START Records supplied

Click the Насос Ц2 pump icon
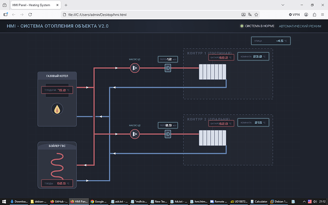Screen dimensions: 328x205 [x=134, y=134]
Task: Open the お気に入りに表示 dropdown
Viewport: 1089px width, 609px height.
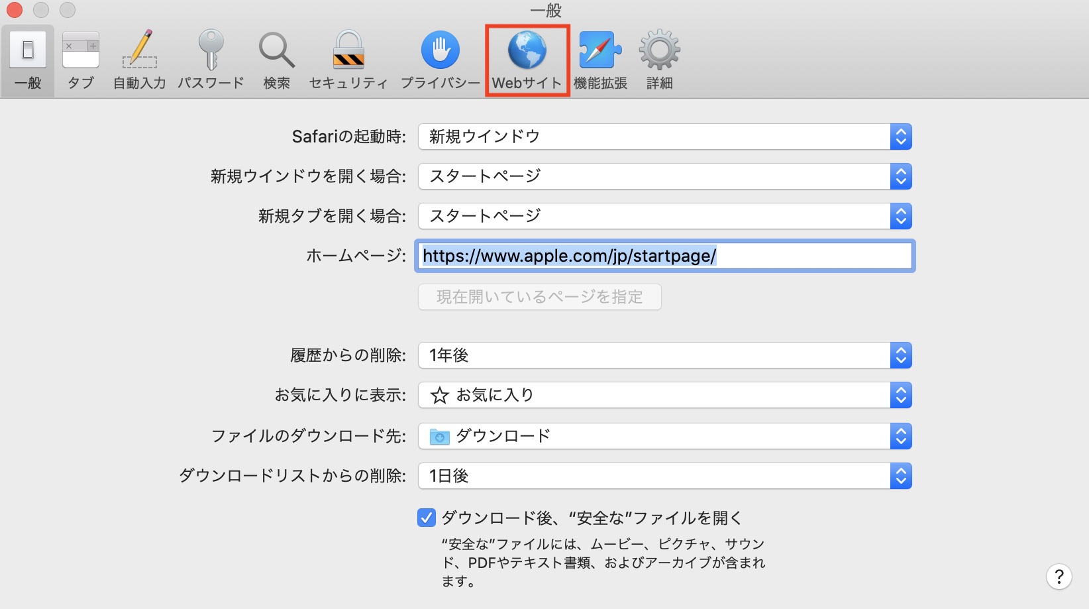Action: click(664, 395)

END Records supplied
START Records supplied

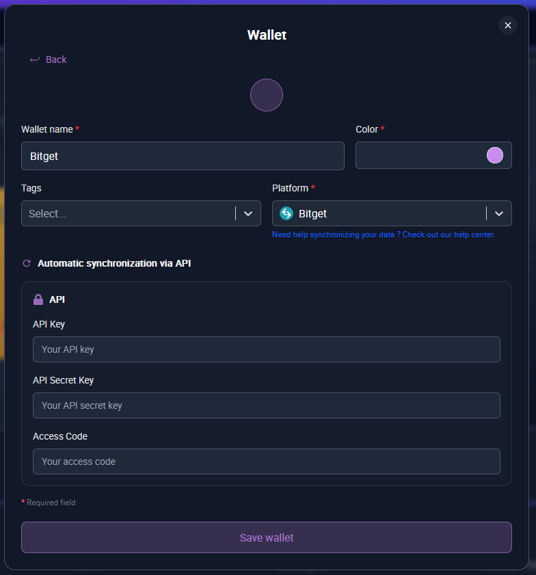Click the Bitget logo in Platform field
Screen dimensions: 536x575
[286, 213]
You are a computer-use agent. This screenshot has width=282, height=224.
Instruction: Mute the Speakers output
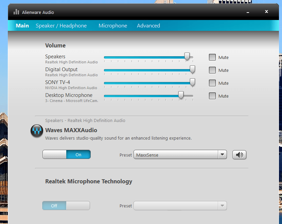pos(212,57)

END Records supplied
START Records supplied

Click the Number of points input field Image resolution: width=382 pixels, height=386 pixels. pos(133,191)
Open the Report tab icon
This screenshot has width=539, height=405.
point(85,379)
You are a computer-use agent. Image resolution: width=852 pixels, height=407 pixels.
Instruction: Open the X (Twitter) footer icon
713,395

END Records supplied

### Work required
Sift the material for lines that include the word "agent", and copy each one.

### Solution to the exercise
You are a computer-use agent. This screenshot has width=282, height=224.
You are a computer-use agent. Image resolution: width=852 pixels, height=407 pixels.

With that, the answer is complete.